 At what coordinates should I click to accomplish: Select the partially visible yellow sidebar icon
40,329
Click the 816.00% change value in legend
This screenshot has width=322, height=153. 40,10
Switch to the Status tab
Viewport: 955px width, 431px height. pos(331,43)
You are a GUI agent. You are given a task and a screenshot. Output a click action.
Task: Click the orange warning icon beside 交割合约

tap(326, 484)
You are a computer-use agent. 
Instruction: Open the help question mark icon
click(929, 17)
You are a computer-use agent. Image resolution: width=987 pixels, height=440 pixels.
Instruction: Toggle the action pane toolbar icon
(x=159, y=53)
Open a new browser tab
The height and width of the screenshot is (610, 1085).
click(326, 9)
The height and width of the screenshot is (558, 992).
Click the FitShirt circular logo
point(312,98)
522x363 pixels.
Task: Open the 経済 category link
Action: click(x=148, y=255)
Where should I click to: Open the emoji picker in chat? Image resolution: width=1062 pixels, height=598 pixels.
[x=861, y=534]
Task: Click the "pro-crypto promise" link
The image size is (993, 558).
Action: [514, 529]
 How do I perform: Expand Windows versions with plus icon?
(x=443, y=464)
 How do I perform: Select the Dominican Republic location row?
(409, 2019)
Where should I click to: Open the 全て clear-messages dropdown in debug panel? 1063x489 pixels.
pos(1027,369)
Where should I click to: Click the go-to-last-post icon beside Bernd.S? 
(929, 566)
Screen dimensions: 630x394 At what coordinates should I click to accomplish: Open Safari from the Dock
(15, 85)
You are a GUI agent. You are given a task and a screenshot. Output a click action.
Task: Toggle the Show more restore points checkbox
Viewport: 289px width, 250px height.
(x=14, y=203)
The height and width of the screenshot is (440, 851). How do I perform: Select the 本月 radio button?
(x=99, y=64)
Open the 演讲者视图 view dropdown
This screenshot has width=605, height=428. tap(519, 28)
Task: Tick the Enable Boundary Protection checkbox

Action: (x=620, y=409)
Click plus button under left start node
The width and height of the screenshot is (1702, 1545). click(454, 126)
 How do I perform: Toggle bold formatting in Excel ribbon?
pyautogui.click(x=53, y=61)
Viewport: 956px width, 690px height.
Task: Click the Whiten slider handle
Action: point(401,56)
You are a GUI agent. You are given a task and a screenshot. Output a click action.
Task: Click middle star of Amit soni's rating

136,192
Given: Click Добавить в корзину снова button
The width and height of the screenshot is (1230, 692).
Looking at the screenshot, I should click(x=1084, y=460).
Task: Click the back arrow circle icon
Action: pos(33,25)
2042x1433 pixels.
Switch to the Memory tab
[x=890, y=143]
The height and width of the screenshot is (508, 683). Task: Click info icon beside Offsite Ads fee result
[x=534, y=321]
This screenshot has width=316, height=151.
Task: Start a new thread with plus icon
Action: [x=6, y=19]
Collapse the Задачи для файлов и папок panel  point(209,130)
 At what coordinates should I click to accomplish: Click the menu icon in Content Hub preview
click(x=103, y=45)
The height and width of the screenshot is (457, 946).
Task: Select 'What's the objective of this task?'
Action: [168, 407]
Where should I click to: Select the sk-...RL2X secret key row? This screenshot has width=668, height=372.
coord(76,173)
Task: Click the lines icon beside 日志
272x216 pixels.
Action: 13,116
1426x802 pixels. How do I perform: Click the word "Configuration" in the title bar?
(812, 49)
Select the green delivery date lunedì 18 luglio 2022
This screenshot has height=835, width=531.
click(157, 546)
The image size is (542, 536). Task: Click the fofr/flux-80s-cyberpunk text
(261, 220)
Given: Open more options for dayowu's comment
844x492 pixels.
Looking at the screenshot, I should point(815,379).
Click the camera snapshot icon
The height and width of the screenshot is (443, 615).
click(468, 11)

= Set task =
Copy the rows word for word, starting at the very first row and ending with the line that contains "tap(326, 484)", including both of those lines.

= Solution =
 At what coordinates should I click to accomplish: Select the partially visible yellow sidebar icon
40,329
Click the 816.00% change value in legend
This screenshot has width=322, height=153. 40,10
Switch to the Status tab
Viewport: 955px width, 431px height. pos(331,43)
You are a GUI agent. You are given a task and a screenshot. Output a click action.
Task: Click the orange warning icon beside 交割合约

tap(326, 484)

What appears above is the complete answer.